- YOUR INSTRUCTIONS: Print the stretch of records from the line containing "Screen dimensions: 1828x1345" through the line containing "tap(234, 1214)", both included, reproducing each line precisely and nothing more.

- MATERIAL SUPPLIED:
· · · · ·

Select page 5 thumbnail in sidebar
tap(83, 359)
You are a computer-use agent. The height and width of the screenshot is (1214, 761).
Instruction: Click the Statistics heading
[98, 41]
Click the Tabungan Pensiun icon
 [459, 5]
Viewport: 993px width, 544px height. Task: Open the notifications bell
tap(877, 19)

· · · · ·

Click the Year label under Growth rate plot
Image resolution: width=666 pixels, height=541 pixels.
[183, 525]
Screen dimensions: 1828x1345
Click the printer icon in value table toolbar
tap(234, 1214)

· · · · ·

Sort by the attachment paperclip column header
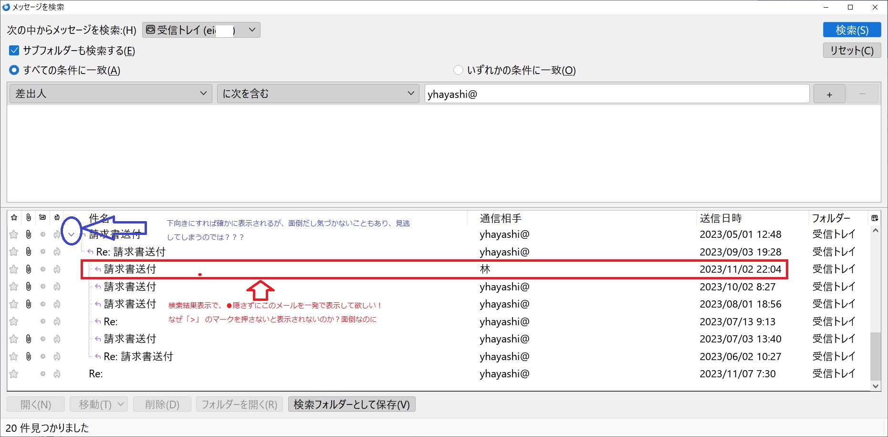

· · · · ·

- ANSWER IN FULL:
Screen dimensions: 1828x1345
Click the printer icon in value table toolbar
tap(234, 1214)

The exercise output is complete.